Dice il pentito Agostino Riccardo: “Abbiamo affisso manifesti il giorno prima delle elezioni a Terracina e a Latina… erano tappezzate. Abbiamo fatto la campagna elettorale di Noi con Salvini perchè ci pagava… e anche perché se avessero vinto le elezioni l’appalto sui rifiuti sarebbe andato tutto alla sua impresa”.
Insomma siamo di fronte ad un classico: un pentito di un clan di poco conto di Latina, racconta quello che succede in quasi tutte le città italiane specie al sud, in ogni campagna elettorale: compravendita di voti. Solo che questo episodio, grave, ma non certo ai livelli nostri, ha colpito profondamente il presidente Morra che ha deciso di convocare, addirittura il ministro Salvini in commissione per chiarimenti. Tanto ci tiene alla legalità. Un modo per farsi vedere attivo dagli italiani, ma anche un modo per “ricattare” politicamente Salvini.
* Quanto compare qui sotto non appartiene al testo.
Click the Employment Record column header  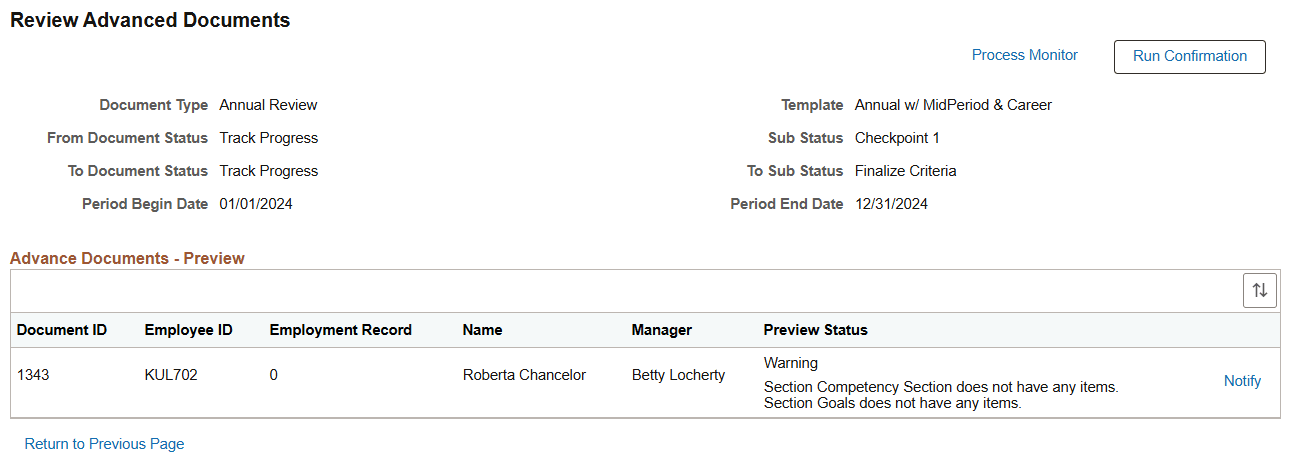340,330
Perché se così non fosse Morra dovrebbe spiegare come mai, a Latina, si adopera a questi livelli per un attacchinaggio fatto da un clan la cui mafiosità non è stata mai sentenziata, mentre a Cosenza dove 4 pentiti di ‘ndrangheta – di un certo spessore criminale quali Daniele Lamanna, Adolfo Foggetti, Franco Bruzzese, e altri – raccontano, non solo di aver fatto campagna elettorale per il sindaco Occhiuto e altri sindaci quali Manna, Principe, il consigliere regionale Greco e per l’avvocato Paolini dietro pagamento, ma di aver anche stipulato accordi economici per la gestione degli appalti in città, ebbene di fronte a queste dichiarazioni il presidente Morra, che conosce bene questi verbali (da noi pubblicati, cerca “le cantate di Foggetti”), per queste nostrane cantate non ha mai convocato nessuno. Come mai? Forse che i pentiti di Latina sono più attendibili e più mafiosi di quelli di Cosenza? Più chiaro di così si muore.